Battery life of an EmonTH with an optical pulse sensor

I would like to install an “optical pulse sensor” to measure the pulses of an electricity meter. I want to do this measure with an emonTH because I have no AC power available.
How can I calculate the duration of the emonTH batteries?
Can I cancel the “optic pulse sensor” led to extend the battery life?

Greetings and thank you
Oscar

Hello @onsar, @glyn.hudson has tested the battery life for temperature and humidity sensing at 3 years + as mentioned here: https://shop.openenergymonitor.com/emonth-v2-temperature-humidity-node. But this does not confirm the battery life on pulse counting only.

The firmware sleeps between pulses implementing a low power mode based on work by Eric Amann, see: emonth2/src.ino at master · openenergymonitor/emonth2 · GitHub

The pulse is detected with an interrupt that will wake up the EmonTh briefly, the battery life will therefore be partly proportional to the frequency of pulses.

Thanks Trystan for your reply
Looking at the features of the “Optical Utility Meter LED Pulse Sensor” page, the consumption of this device is 7.5mA @ 5V for duration of pulse (standard meter 100ms):

On the other hand, it is normal for electricity meters to generate a pulse every Wh consumed. This means that there will be periods in which a pulse will be generated every second (depending on the meter and consumption). This will significantly reduce battery life.
I think that a part of this consumption is due to the LED that has the Optical Sensor Meter.
Is it possible to obtain the scheme of this device? I would like to study if it is possible to disable the LED

Best regars
Oscar

Unfortunately not. Megni have tried to do that, but no information was forthcoming. All the data that we have been able to obtain from the supplier is on the “shop” website. However, I have done some tests and if you search, you should be able to find a little bit more about how it behaves. But I don’t think it will help you directly.

Thank you very much Robert. I appreciate your answer very much
I believe that if we fed the optical sensor with an ATMEGA pin, it would be possible to cut off the power just when the interruption is received. This would prevent the device from continuing to consume energy but, I don’t know if it would shorten the life of the sensor or we would have other problems that I don’t know now.

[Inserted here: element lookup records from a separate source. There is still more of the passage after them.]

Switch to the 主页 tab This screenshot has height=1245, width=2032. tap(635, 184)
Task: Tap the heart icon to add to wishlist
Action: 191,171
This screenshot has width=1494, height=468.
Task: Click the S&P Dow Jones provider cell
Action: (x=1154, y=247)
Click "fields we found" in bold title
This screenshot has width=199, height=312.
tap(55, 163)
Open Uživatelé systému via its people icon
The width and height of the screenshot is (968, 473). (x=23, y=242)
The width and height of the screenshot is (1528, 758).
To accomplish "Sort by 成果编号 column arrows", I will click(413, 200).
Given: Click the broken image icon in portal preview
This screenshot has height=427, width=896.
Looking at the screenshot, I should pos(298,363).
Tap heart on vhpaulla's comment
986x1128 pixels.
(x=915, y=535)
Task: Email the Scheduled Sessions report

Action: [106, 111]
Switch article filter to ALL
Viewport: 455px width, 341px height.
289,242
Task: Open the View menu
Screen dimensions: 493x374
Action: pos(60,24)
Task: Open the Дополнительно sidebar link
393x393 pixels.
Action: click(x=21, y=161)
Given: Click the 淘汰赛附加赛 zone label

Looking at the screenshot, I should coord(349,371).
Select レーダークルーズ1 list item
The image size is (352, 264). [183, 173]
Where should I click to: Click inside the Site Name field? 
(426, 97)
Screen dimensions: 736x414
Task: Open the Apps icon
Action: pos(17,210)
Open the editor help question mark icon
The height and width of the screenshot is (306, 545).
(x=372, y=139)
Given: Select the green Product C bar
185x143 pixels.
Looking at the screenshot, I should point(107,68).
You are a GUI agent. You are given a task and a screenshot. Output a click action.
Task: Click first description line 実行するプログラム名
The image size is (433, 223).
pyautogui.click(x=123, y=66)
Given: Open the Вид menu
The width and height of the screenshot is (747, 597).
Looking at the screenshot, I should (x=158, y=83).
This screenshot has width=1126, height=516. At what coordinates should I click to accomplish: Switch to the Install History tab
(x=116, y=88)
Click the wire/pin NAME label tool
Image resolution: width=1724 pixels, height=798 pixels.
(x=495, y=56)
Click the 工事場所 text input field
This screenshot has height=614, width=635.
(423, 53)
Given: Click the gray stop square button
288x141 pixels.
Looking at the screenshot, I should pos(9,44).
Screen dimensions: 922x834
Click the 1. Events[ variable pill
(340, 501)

How would you wake the processor to put the power onto the pin to receive the LED flash from your meter? :thinking:

I think the sensor consumes only when it receives the light pulse from the counter:
“Current Consumption - Pulse: 7.5mA @ 5V for duration of pulse (standard meter 100ms)”

It is possible to use a digital output to power the optical sensor. This is already done in emonTH to measure temperature with 18b20 sensors.
See the code: emonth2/src.ino at 37826d0a36628ec487852a02f98c531fe421859e · openenergymonitor/emonth2 · GitHub
When an interruption is detected, the power of this digital output is cut off for a period of time (= minimum time between pulses) and the interruptions are disabled. Once this time has elapsed, the optical sensor is fed again and interrupts are enabled (to avoid problems in the power transition).
I think this software would reduce the time in which the sensor is consuming intensity and therefore the energy consumption

OK, so you will turn the power off to the sensor immediately after you have detected the pulse, then you turn on the power when the meter’s LED should have turned off.

I think that should work. The possible problems are: if you do not turn the power on quickly enough, you lower the limit for the maximum pulse rate that you can detect, and if you turn the power on too soon, you count two pulses where there was only one.